Provided data:
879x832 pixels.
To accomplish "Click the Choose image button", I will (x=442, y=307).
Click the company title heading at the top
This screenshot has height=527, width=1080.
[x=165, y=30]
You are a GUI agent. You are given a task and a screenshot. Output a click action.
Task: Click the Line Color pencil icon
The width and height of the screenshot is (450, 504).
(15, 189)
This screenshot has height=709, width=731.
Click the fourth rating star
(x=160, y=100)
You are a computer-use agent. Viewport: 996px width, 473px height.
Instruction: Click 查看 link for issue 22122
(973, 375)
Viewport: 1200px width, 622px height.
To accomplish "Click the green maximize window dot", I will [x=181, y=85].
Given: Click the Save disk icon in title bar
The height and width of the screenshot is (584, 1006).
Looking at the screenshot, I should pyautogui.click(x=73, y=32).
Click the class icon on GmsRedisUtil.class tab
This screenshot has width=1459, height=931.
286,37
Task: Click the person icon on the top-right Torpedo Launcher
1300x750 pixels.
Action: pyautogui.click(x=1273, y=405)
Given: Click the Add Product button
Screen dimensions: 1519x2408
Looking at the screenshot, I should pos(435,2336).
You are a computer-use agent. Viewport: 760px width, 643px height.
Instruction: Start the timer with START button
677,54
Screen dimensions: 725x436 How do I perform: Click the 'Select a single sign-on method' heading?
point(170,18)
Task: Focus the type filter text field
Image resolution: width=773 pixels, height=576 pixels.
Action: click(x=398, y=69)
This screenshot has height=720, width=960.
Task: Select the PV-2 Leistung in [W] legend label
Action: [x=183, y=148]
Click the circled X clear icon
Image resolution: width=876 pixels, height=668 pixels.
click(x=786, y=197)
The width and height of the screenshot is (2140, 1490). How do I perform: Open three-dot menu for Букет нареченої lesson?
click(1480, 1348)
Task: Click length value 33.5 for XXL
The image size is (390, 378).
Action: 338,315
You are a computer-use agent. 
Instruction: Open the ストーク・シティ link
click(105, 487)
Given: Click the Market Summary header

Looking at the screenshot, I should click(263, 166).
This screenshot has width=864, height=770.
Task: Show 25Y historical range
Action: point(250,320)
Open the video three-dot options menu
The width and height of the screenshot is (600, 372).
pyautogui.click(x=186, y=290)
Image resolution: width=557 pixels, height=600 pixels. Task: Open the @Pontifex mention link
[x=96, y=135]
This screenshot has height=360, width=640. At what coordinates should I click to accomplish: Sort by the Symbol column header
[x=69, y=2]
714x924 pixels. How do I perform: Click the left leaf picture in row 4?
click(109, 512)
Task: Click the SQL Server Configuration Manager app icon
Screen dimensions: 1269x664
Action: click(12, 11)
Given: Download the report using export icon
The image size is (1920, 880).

Work instructions: Go through the listing above and copy each line exactly.

Response area:
879x832 pixels.
To accomplish "Click the Choose image button", I will (x=442, y=307).
Click the company title heading at the top
This screenshot has height=527, width=1080.
[x=165, y=30]
You are a GUI agent. You are given a task and a screenshot. Output a click action.
Task: Click the Line Color pencil icon
The width and height of the screenshot is (450, 504).
(15, 189)
This screenshot has height=709, width=731.
Click the fourth rating star
(x=160, y=100)
You are a computer-use agent. Viewport: 996px width, 473px height.
Instruction: Click 查看 link for issue 22122
(973, 375)
Viewport: 1200px width, 622px height.
To accomplish "Click the green maximize window dot", I will [x=181, y=85].
Given: Click the Save disk icon in title bar
The height and width of the screenshot is (584, 1006).
Looking at the screenshot, I should pyautogui.click(x=73, y=32).
Click the class icon on GmsRedisUtil.class tab
This screenshot has width=1459, height=931.
286,37
Task: Click the person icon on the top-right Torpedo Launcher
1300x750 pixels.
Action: pyautogui.click(x=1273, y=405)
Given: Click the Add Product button
Screen dimensions: 1519x2408
Looking at the screenshot, I should pos(435,2336).
You are a computer-use agent. Viewport: 760px width, 643px height.
Instruction: Start the timer with START button
677,54
Screen dimensions: 725x436 How do I perform: Click the 'Select a single sign-on method' heading?
point(170,18)
Task: Focus the type filter text field
Image resolution: width=773 pixels, height=576 pixels.
Action: click(x=398, y=69)
This screenshot has height=720, width=960.
Task: Select the PV-2 Leistung in [W] legend label
Action: [x=183, y=148]
Click the circled X clear icon
Image resolution: width=876 pixels, height=668 pixels.
click(x=786, y=197)
The width and height of the screenshot is (2140, 1490). How do I perform: Open three-dot menu for Букет нареченої lesson?
click(1480, 1348)
Task: Click length value 33.5 for XXL
The image size is (390, 378).
Action: 338,315
You are a computer-use agent. 
Instruction: Open the ストーク・シティ link
click(105, 487)
Given: Click the Market Summary header

Looking at the screenshot, I should click(263, 166).
This screenshot has width=864, height=770.
Task: Show 25Y historical range
Action: point(250,320)
Open the video three-dot options menu
The width and height of the screenshot is (600, 372).
pyautogui.click(x=186, y=290)
Image resolution: width=557 pixels, height=600 pixels. Task: Open the @Pontifex mention link
[x=96, y=135]
This screenshot has height=360, width=640. At what coordinates should I click to accomplish: Sort by the Symbol column header
[x=69, y=2]
714x924 pixels. How do I perform: Click the left leaf picture in row 4?
click(109, 512)
Task: Click the SQL Server Configuration Manager app icon
Screen dimensions: 1269x664
Action: click(12, 11)
Given: Download the report using export icon
The image size is (1920, 880).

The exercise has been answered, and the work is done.